Au début, je trouvais principalement mes adresses sur le réseau A Small World, c’était avant Facebook.Avant chaque voyage, je me renseignais sur les meilleurs plans auprès de ma communauté de jet-setters. A mon retour, j’écrivais des petites revues, des tips pour ainsi dire, à l’attention de mon réseau d’amis cosmopolites. Après quelques temps, j’ai décidé de faire la même chose, pour un public potentiellement plus large, sur un blog. C’est ainsi que je suis devenu l’un des premiers blogueurs culinaires en France avec MrLung.com.

– Peux-tu me dire quelles techniques de narration que tu emploies à tes articles ?
Au départ, ma spécificité est dans la chronique, car je ne donne pas dans la critique au sens classique : je narre une expérience ponctuelle et émotionnelle. Avec qui ? Par quel temps ? Dans une ambiance romantique ou business ? Ça se lit comme une histoire.

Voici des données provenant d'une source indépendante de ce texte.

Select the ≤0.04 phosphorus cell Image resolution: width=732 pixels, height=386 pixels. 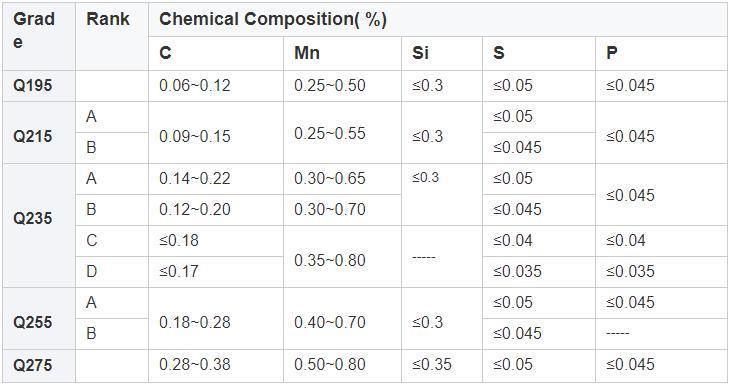pos(661,241)
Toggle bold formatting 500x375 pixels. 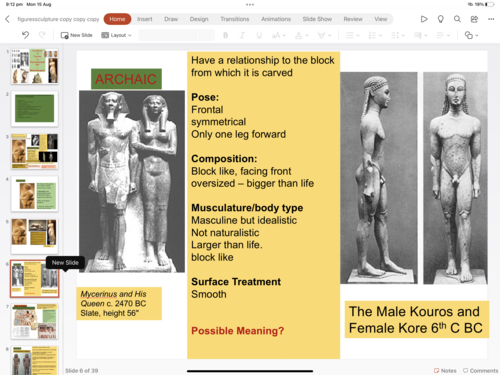click(x=225, y=35)
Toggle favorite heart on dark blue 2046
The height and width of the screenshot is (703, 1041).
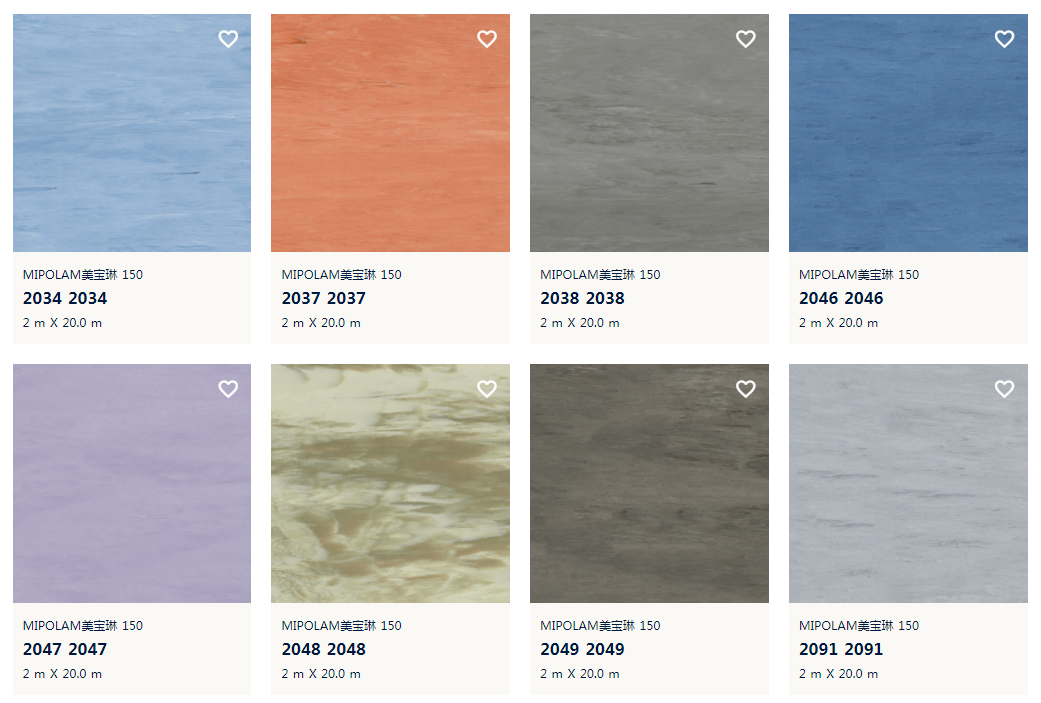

A présent, mon souci est qu’on lit de moins en moins, car les gens réagissent à des images. La pire remarque qu’on puisse me faire c’est « ça a l’air bon ! ». C’est comme lorsqu’on est devant Top Chef : on regarde, mais on ne sent rien, on ne goûte rien. Je trouve ça navrant.

– Et sinon, comment arrives-tu à te faire rémunérer ?
Orgyness est principalement une vitrine : le site, son design, sa ligne éditoriale, la plupart du contenu qui y figure (textes, photos et vidéos), c’est ma création. Il s’agit donc d’un espace de publication et de diffusion grandeur nature de ce que je peux proposer en termes de services en marketing, communication, branding et création de contenu. J’y présente une expertise métier et une connaissance sectorielle.

– Est-ce qu’il ne test pas difficile d’être impartial alors que tu vas dans des endroits où tu es invité ?
Non, je suis indépendant et j’écris toujours librement, je n’ai pas de publicité sur le site par exemple. Ensuite, aucun billet n’est sponsorisé, je ne fais jamais de brand content. Si quelqu’un souhaite réaliser un film ou créer du contenu, je facture la production, la réalisation et le conseil comme une agence et ce n’est pas publié sur Orgyness. Avec mes collaborateurs, nous avons une posture claire : notre opinion ne peut être entachée de questions pécuniaires. Si j’écris que c’est bon, c’est que j’ai trouvé ça bon !

– Peux-tu nous donner tes meilleures adresses du moment à Paris et ailleurs ?
Une de mes adresses du moment à Paris est Tomy & Co dans le 7ème arrondissement. C’est une cuisine française, contemporaine, avec une patte personnelle et une belle carte de vin, le tout à des tarifs très abordable. A découvrir.
Autre endroit que j’aime beaucoup : chez Christophe Pelé au Clarence, un immeuble hors du temps qui pourrait ressembler à chez ta vieille tante ambassadrice anglaise. Il a récupéré 2 étoiles Michelin en quelques mois à peine.
A l’étranger, j’ai une adresse que je donne à tout le monde, c’est Mak’s Noodles à Hong Kong.

– Oui, mais en même temps il faut y aller.
C’est pour moi les meilleurs raviolis aux crevettes du monde. A chaque fois que j’atterris là-bas par le vol du matin, je m’y précipite à peine les bagages posés.

– Et sinon ta plus grande déception ?
Massimo Bottura à l’Osteria Francescana, à Modène : premier au 50 Best en 2016, trois étoiles au Michelin, et une facture pour le moins impressionnante… pour une expérience décevante. Non pas parce que ce n’était pas bon, mais si avec toutes ces distinctions, il n’y a pas deux ou trois « wow » pendant le repas, c’est que tu as perdu ton temps. Sans compter l’investissement du voyage, puisque j’organise ce type de périples à ma charge.

– Quels conseils pour une personne qui voudrait faire la même chose que toi ?
Déjà avoir faim et soif. Il faut s’éduquer le palais et surtout éviter de trop regarder la télé.

– Et demain ?
Mon ambition actuelle, c’est de jeter des ponts culturels entre Hong Kong et la France, ce sont deux peuples amoureux de la bonne chère qui ont beaucoup à gagner à mieux se connaître, et qui méritent de se rapprocher.